Research Interests

The Rho family of small GTPases regulate many key aspects neuronal function, including axonal guidance, dendritic arbor growth, and spine morphogenesis and plasticity. Efficient signal transduction often relies on the organization of signaling pathways around multi-protein complexes. Rho GTPase signaling depends on the balance of the opposing activities of GEF and GAP proteins. How these activities are organized is largely unknown, yet understanding this is important for determining how signaling specificity is achieved. It is also crucial for understanding how Rho GTPase signaling drives the cellular functions of neurons.

My laboratory is interested in two broad questions. 1) How is Rho-family GTPase signaling to the actin cytoskeleton regulated by multi-protein complexes? 2) How does the organization of these signaling pathways translate to the regulation of processes such as migration, neurite outgrowth and guidance, and synapse formation?

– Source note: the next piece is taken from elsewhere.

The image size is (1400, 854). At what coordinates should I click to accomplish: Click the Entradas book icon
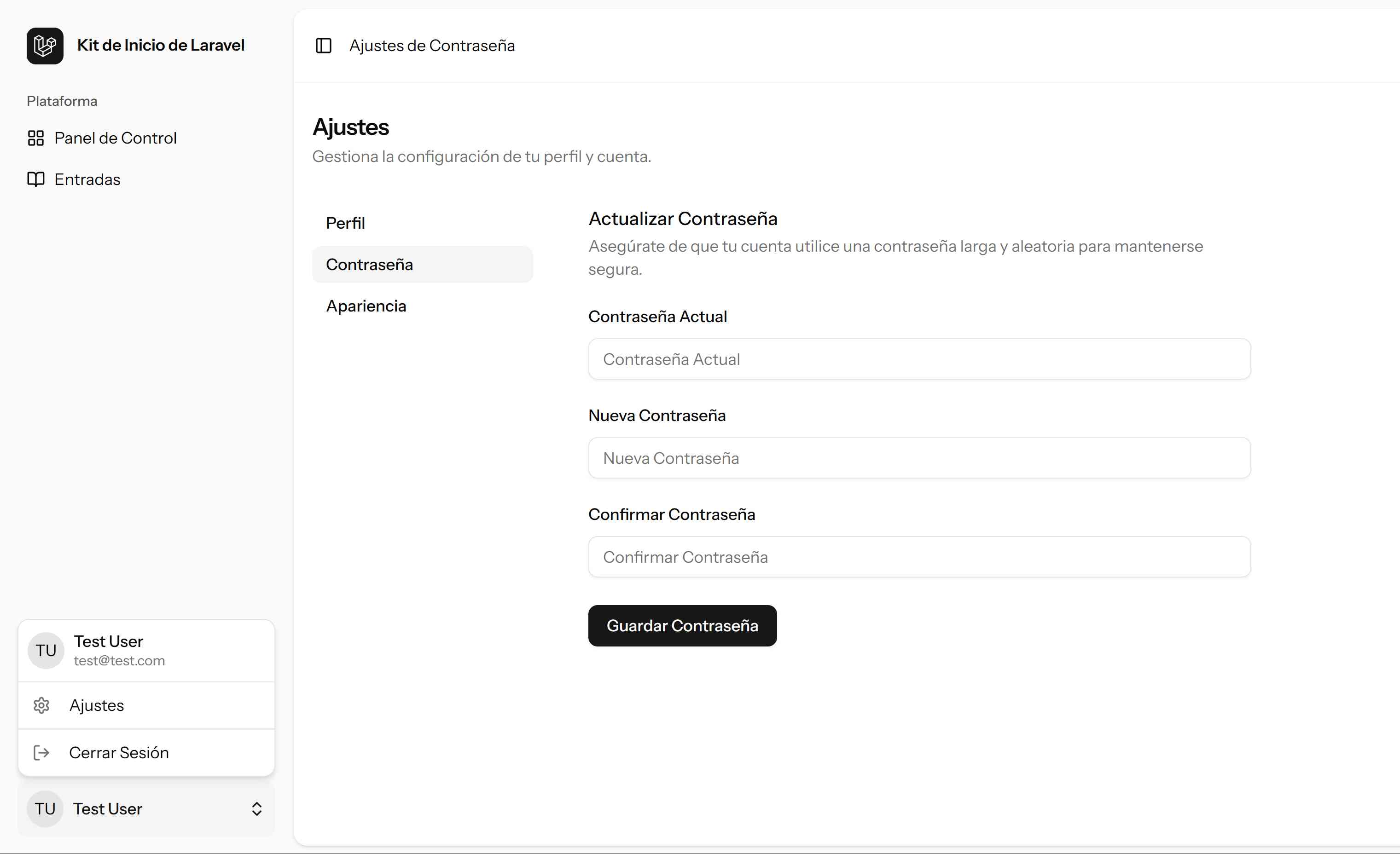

Our work is focused on a family of GAP proteins that contain multiple protein-protein interaction and subcellular targeting motifs. We originally identified these GAPs in a proteomic screen for neural proteins that regulate a Rac and WAVE-1 based signaling pathway. These GAPs have been implicated in human mental retardation and axonal guidance pathways suggesting they likely regulate important cellular functions during development. We are using a combination of protein interaction assays and informatics to identify how each of these GAPs are integrated into specific Rho-GTPase signaling pathways. To study how these GAP regulate cellular functions we use live imaging of fluorescently labeled GAPs, FRET, and morphometric analysis. We combine these with mouse genetics and primary cultures to study how these signaling complexes operate in vivo.